Reverend Simon Manchester
In 2002 at an ‘Around the Tables’ missions gathering in Sydney, the North Sydney St Thomas Anglican Senior Minister Reverend Simon Manchester spoke and his focus was on the Lord’s trust in you at this time to fulfill His purposes.
At another time and place, possibly long after each of us have gone, the Lord will continue to raise up others – not to follow in your footsteps like a pet on a lead, rather something new and fresh and challenging and exciting in that time and era.
The Lord has no grand-children in ministry / ministries. The Lord has given ‘you’ as an individual missional causes and objectives and outreaches - this is unique to you, your personality, your character, it cannot be passed on. Our calling in ministry is to focus on today.
Fear of the future
Reading Harry Richardson’s article in the Pickering Post titled “Islam will only be defeated … by Islam” - makes some foucs points in a similar vein to the above.

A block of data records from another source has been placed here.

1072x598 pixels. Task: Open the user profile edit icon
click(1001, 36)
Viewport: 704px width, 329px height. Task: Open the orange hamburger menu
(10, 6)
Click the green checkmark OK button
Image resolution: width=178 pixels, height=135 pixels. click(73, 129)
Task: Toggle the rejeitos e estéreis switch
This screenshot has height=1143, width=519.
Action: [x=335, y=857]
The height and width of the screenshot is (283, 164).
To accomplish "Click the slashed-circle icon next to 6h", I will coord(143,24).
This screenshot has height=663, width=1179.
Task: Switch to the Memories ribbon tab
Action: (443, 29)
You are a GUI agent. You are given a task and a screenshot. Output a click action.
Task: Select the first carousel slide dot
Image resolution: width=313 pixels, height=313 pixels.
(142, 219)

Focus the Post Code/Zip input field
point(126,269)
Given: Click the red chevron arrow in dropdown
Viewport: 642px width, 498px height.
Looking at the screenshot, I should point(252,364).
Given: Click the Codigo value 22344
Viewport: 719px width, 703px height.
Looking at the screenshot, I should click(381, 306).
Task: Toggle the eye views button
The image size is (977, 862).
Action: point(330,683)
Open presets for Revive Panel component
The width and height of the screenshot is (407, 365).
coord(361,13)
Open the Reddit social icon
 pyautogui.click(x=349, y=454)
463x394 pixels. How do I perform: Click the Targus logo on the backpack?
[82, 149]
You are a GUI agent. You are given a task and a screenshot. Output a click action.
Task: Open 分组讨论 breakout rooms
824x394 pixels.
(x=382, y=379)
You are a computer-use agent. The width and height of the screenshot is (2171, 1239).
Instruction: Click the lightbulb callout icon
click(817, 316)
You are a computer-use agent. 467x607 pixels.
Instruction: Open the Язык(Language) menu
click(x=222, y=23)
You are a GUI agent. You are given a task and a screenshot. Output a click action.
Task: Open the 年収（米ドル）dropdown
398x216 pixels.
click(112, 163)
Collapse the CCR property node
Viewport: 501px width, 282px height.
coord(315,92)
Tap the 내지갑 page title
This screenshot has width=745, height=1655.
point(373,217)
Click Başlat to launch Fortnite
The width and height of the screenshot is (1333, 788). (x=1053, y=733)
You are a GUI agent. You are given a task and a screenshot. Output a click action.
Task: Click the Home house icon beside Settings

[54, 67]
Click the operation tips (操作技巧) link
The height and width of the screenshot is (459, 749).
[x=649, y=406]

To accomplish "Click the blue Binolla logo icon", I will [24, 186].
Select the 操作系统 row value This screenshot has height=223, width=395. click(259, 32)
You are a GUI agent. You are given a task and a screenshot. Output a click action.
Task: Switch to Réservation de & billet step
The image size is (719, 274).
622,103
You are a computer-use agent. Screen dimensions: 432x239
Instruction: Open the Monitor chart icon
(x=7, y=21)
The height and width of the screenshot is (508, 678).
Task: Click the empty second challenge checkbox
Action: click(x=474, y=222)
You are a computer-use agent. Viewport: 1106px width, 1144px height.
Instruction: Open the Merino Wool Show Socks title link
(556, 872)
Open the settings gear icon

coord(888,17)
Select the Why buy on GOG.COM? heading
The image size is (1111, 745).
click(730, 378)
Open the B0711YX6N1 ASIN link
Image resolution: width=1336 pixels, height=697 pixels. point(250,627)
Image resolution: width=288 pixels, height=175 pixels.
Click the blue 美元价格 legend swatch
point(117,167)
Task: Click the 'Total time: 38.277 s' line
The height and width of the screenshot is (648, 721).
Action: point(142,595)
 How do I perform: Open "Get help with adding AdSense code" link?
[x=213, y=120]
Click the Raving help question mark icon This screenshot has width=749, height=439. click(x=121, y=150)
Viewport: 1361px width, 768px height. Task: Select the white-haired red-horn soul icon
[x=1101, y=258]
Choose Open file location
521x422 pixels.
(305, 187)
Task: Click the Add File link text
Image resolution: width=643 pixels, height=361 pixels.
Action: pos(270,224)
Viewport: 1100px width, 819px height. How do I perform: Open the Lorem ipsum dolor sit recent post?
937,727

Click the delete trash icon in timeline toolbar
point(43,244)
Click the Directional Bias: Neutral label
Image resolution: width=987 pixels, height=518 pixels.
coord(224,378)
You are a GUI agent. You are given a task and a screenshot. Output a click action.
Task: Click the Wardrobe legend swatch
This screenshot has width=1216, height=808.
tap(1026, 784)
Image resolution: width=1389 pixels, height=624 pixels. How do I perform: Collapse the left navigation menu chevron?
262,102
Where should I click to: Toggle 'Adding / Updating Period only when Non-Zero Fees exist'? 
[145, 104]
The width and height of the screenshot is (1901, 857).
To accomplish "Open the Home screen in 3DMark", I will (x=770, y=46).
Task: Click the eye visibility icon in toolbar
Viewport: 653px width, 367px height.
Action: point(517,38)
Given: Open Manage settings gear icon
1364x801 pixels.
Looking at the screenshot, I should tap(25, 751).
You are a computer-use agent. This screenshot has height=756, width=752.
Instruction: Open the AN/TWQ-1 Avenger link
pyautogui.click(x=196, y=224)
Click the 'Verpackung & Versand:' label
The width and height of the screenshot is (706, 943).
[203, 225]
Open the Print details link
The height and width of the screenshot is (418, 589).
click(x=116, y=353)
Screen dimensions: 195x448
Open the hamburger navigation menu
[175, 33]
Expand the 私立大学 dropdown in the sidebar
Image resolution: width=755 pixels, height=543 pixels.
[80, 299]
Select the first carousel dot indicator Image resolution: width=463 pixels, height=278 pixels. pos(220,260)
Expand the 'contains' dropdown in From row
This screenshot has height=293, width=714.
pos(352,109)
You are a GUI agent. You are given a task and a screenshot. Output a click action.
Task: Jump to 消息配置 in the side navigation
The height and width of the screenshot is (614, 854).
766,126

Islam he points out grows through violent conquest as we saw with ISIS. He says there may be long periods where Islam is relatively peaceful and occurs when Islam is not powerful. That is the Islam we have since the end of WWII until very recent times. He points out Muslims have converted to other religions or abandoned it.
Richardson states that Islam is indefensible in rationale debate. When debate occurs Muslims over and over again are shattered. They are raised to believe they must never question. When Islam is shown to be little more than a self serving bandit creed, those with an education lose Islam incredibly quickly.
We have already seen this where Muslims become free to pursue life, love and happiness in this life rather than the next. What stands in the way, Richardson says are our own leaders who pretend cultural relativism (are cultures are equal). Our leaders insist on flooding the West with such to “enrich” and “strengthen” diversity.
Islam, he says is a supremacist ideology, oppressing women and non-believers. It’s hallmarks are slavery, violence, theft, murder and cultural destruction … extremist Islam will only expose the hypocrisy of its own dogma. Both Islam and moral relativism need throwing in the dustbin and relearn the importance of western culture and values.
This illustrates freedom, economic prosperity and the subjugation of our leaders to the “we the people” – until then, young Muslim men and their victims will die by acts of violence. Young Christian girls and non-Muslin girls will continue to be trafficked as sex slaves. The West will continue to experience Jihadist campaigns of mass murder. Until such thinkers in the West rise up and force from power these relativists, Richardson noted.
All three
What do all these three (above) reflect.
First, The Lord trusts each one of us, especially in Christian leadership roles to joyfully accept His Grace and leave the future to the One who knows best.
Second, each us has a uniqueness that no one else can copy or should copy. Rejoice in the Lord’s blessing in ministry and leave it to the Lord.
Third, Richardson points out Christianity has been around for a long time. Nazism lasted for a few years but its moral vacuum saw it destroyed. Russia’s communism similarly, it died from within. So too he believes will Islam. ISIS is an example of this, there comes a time when …..
Dr Mark Tronson is a Baptist minister (retired) who served as the Australian cricket team chaplain for 17 years (2000 ret) and established Life After Cricket in 2001. He was recognised by the Olympic Ministry Medal in 2009 presented by Carl Lewis Olympian of the Century. He mentors young writers and has written 24 books, and enjoys writing. He is married to Delma, with four adult children and grand-children. Dr Tronson writes a daily article for Christian Today Australia (since 2008) and in November 2016 established Christian Today New Zealand.